Home Power System Migration from Lead Acid to Lithium Ion
I love a lot of things about where I live, unfortunately stable power is not one of them. I have not had many long outages over the last 10 years, but I do get quick few second outages about 2 – 3 times a month. Since I am a tech guy and have a lot of gear that is a problem so when I built my house I built a fairly extensive power system, that includes 63 solar panels into 4 Outback FM80 charge controllers along with 3 parallel Outback GS8048 8000W inverters. For batteries I went with 32 Deka 8L16 6V solar batteries.
They lasted me about 10 years before they were unable to keep my base load up during even short outages. One thing I hated about lead acid was the very limited number of discharge cycles of less than 1000. So I decided to upgrade to lithium-ion LiFePo4 to be specific, supporting over 6000 cycles. I ordered 3 TAICO 51.2V 200 Ah 10.24 KWh battery packs from China. Took a while to get by boat, but I replaced my Solar batteries and then cut mains, and to my surprise, the whole house went dark.

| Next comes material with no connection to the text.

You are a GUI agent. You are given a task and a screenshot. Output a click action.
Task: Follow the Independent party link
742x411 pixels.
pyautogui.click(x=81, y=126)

It turns out that if, for example, you have a 10 KW AC load, you may need only ~200 AMPs, well under the 600 Ah packs; the draw for a very, very short period of time is in the thousands of amps! Lead acid batteries have no problem with this, but lithium-ion Battery Management Systems (BMS) are designed to protect the cells. They will disconnect the battery based on limits that are often only 2 – 4 times the maximum Ah.
Outback sells GS8048A inverters that are designed to work with lithium-ion batteries, but replacing all my inverters was not in my budget. So, I had to come up with a way to solve this problem without breaking the bank.
I needed a way to supply thousands of amps DC for fractions of a second. I purchased twenty four 47,000 UF capacitors and connected them parallel to form a huge capacitor bank. To charge it and not trip my batteries, I used a 1000W 100 Ohm resistor. I also added a small 100W 20K bleeding resistor to bleed the bank when it’s not in use.
I have had over a dozen outages since I built this system, but they have had no impact on my output power!
No idea what any of this meant, but I read your whole article! Sounds like it works pretty well.